KANSAS CITY, Missouri - The dress code at the Kansas City Power & Light District is once again under the spotlight, as four black men have filed a class action lawsuit claiming they were discriminated against when a security guard denied them entrance into a district bar.
The Kansas City Star reports three of the men went to the downtown entertainment district in August 2009 and were allowed into the KCLive Block, the common area in the middle of several bars and restaurants, but were not allowed to enter Makers Mark .
The suit says a security agent said one man’s shirt was too long and two others were wearing baggy clothes. A fourth man says he went to the district in September 2008 and was also denied access.
In both incidents, the men say they saw similarly-dressed white men that were allowed inside.
The suit, filed by Williamson Law Firm, LLC, names the Cordish Company – the owner of the district, an affiliated company and Maker's Mark. They are seeking at least $20 million in damages.
"Williamson believes that the dress code adopted by the Cordish Company and its affiliates has been primarily enforced against minorities with the underlying intent of maintaining a mostly Caucasian patronage," the firm said in a statement posted on the Star's website .
The statement also says the suit alleges physical assault against the plaintiffs at the hands of security personnel employed by the Cordish Company.
Nearly since it opened in 2007, the district's dress code and its enforcement has been scrutinized. Last year, the Kansas City Council passed an ordinance regulating dress codes and what they could and could not enforce.
Even so, the lawsuit is not the first formal complaint against the district.
Last November, seven black family members filed a Charge of Discrimination complaint with the Missouri Commission on Human Rights against the district, saying they were not allowed to enter Mosaic Lounge because of how they were dressed.
A report issued later that month said the district’s dress code was not uniformly enforced.

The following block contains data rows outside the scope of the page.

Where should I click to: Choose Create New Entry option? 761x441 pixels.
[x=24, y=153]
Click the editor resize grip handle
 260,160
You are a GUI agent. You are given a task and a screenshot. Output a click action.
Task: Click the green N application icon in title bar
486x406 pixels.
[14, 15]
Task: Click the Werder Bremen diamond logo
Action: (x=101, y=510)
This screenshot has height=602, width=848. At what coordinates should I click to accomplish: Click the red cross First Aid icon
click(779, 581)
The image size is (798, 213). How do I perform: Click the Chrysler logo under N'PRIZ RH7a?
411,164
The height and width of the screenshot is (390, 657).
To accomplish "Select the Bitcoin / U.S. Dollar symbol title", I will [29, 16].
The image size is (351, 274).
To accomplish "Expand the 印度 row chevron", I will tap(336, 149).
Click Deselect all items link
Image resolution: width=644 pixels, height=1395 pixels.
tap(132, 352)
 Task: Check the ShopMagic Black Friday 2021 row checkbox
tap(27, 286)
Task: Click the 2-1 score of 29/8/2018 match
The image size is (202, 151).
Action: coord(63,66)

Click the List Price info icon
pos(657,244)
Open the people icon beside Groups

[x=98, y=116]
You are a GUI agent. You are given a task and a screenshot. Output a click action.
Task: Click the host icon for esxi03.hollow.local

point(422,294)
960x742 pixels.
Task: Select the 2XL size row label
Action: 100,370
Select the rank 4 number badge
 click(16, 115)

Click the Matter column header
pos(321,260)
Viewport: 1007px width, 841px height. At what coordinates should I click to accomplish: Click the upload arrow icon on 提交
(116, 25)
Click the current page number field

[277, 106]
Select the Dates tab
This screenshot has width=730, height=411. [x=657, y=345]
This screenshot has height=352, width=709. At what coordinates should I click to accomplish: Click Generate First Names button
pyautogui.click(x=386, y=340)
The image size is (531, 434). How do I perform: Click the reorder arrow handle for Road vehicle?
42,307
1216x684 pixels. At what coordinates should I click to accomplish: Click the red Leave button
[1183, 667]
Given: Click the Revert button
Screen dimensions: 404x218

In May, Kansas City human relations officials said Cordish had quietly relaxed portions of the dress code and had taken steps to address claims of unfair treatment.
Nick Benjamin, Executive Director of the Kansas City Power & Light District, issued this written response on Wednesday:
“The Cordish Companies are not a proper party to this litigation. The Power & Light District welcomes millions of guests of every nationality, race and ethnicity every year and looks forward to continuing to welcome visitors to Kansas City’s vibrant downtown. The dress codes in the district are recommended as best practices by city agencies and legally permitted. The allegations contained in the lawsuit are baseless, and we are confident that the court will agree.”